The girl’s parents were allegedly threatened by the accused to not approach the police. A purported audio recording of SHO Ranjan went viral, in which he could be heard asking the culprits to arrange wood and cremate the body. The SHO was suspended and an SIT set up to probe the incident.
In the complaint lodged by the girl’s father on 3 February, a copy of which was accessed by ThePrint, he said: “I was threatened that this is not Nepal but India, and if I take my daughter to the hospital and don’t hurriedly cremate her, then the cops will file a case against me. I was also threatened to not disclose that she was raped and murdered, but to say that she died of cold. One person claiming to be a police constable threatened that they would kill me and my son.”
East Champaran SP Naveen Chandra Jha said while nine people whom the father had named in the complaint are now in custody, the sub-inspector who was complicit in the forced cremation and has also been charged with murder is still absconding. The forensic report is yet to arrive.
“The FSL report will provide substantive scientific evidence linking the remains that were cremated to the girl’s family through DNA,” Jha said.
‘Violation of Constitution, shouldn’t let it become precedent’
Since the Hathras case caused outrage, the Allahabad High Court has directed the government of Uttar Pradesh to set a standard operating procedure for conducting the last rites of victims after accommodating family’s beliefs and customs, in case the law and order situations is getting serious.
However, Naresh Paras, a human rights activist from UP said forced cremations have “become an unsaid norm of police and administration to pressure the families from marginalised classes of the society and cremate the body hurriedly in the dark of the night”.
“The harassment and intimidation have only increased with time but there is no documentation of this in most cases. One has to understand that these are extremely poor and backward families with hardly any knowledge of their rights. The media doesn’t reach everywhere,” Paras said.
Vikram Singh, UP’s former DG (Law & Order), pointed out that forcible cremations are a violation of Article 21 of the Constitution, that guarantees dignity in life and in death.
“The Constitution of India guarantees the rights of the dead and their family members to cremate or bury them as per their religious beliefs. The families of alleged rape victims cannot be collateral for a law and order situation,” he said.
“Death bodies often become political props and are used to garner large-scale protests but that does not give a free hand to the cops or administration to violate the human rights of a victim’s family,” the former top cop said.
Senior Advocate Geeta Luthra also pointed to the right to dignity and fair treatment, and said: “If there’s a law and order situation, there are relevant sections available to police to use them against the perpetrators. But they cannot violate the rights guaranteed by our Constitution for living and dead, to maintain law and order on the ground.”
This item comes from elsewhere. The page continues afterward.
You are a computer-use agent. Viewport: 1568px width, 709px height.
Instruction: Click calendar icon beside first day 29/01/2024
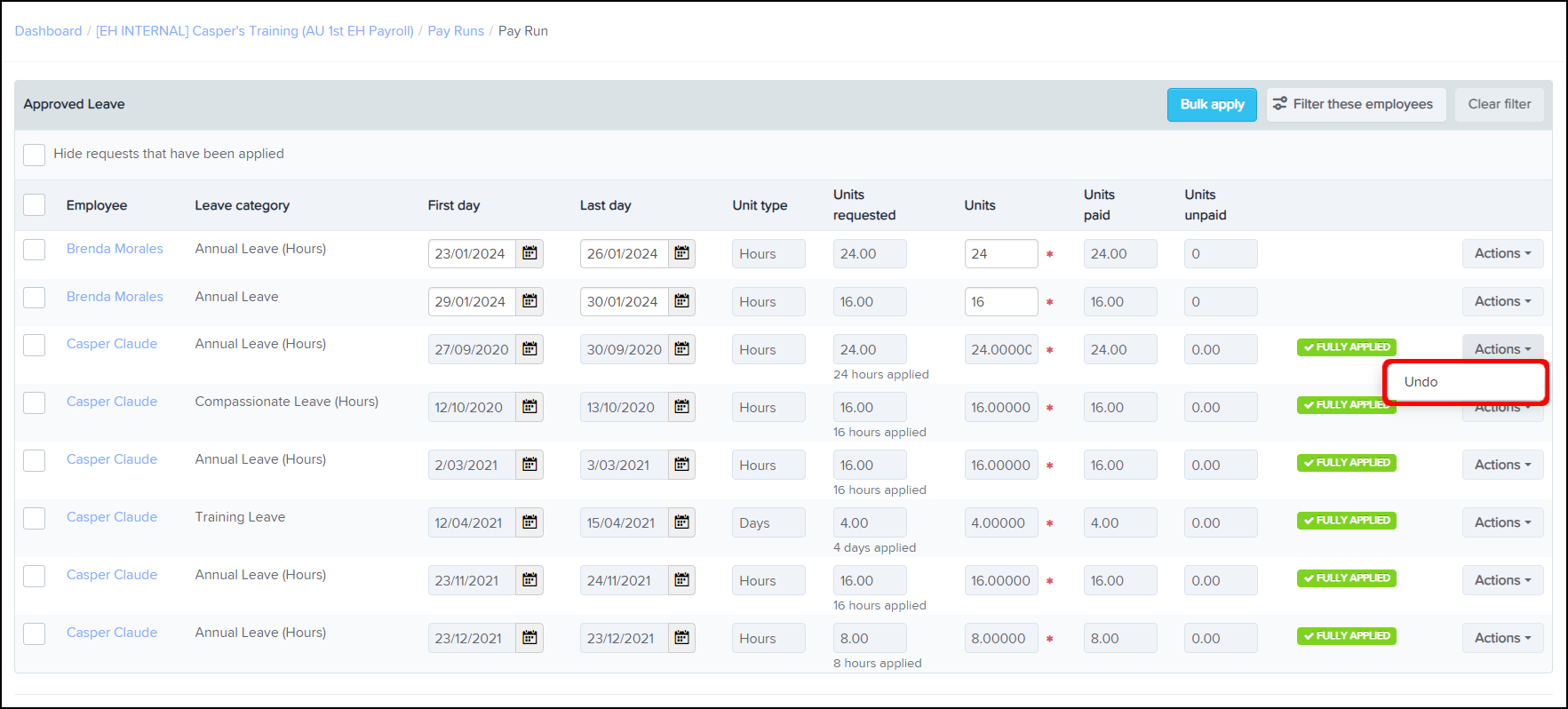(x=529, y=301)
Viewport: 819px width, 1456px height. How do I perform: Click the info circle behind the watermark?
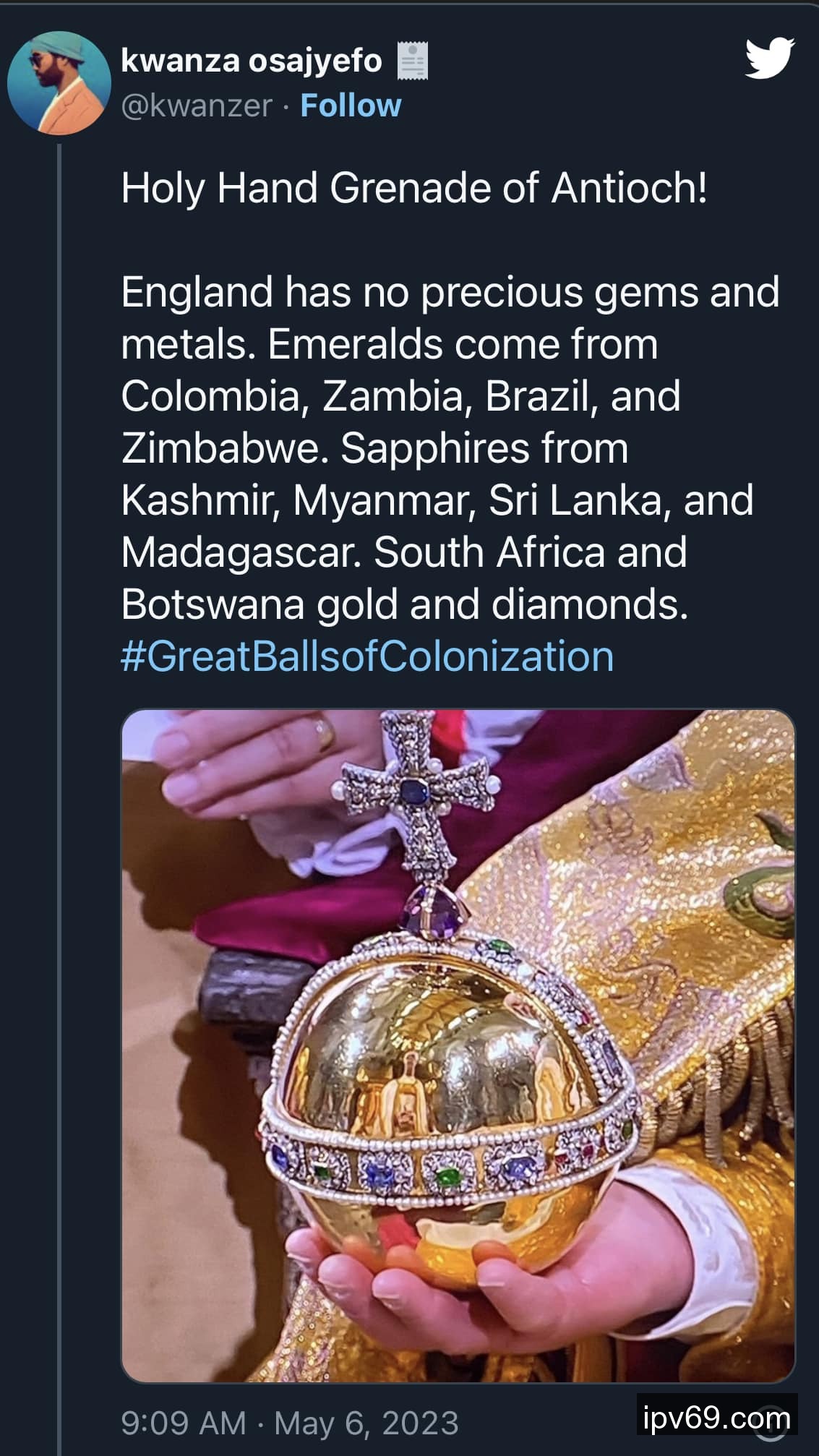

Seema Kushwaha, the advocate for the Hathras victim’s family, alleged: “The forcible cremation in Hathras was an atrocity by the police system on the victim and her family; an attempt to suppress the voice of Dalits women in this country. Have your ever seen the police dishing out this kind of treatment to a rich man’s daughter or a so called upper-caste person’s daughter? Police has been suppressing poor people. It doesn’t matter if it gets caught on camera or not, we cannot let this become a precedent.”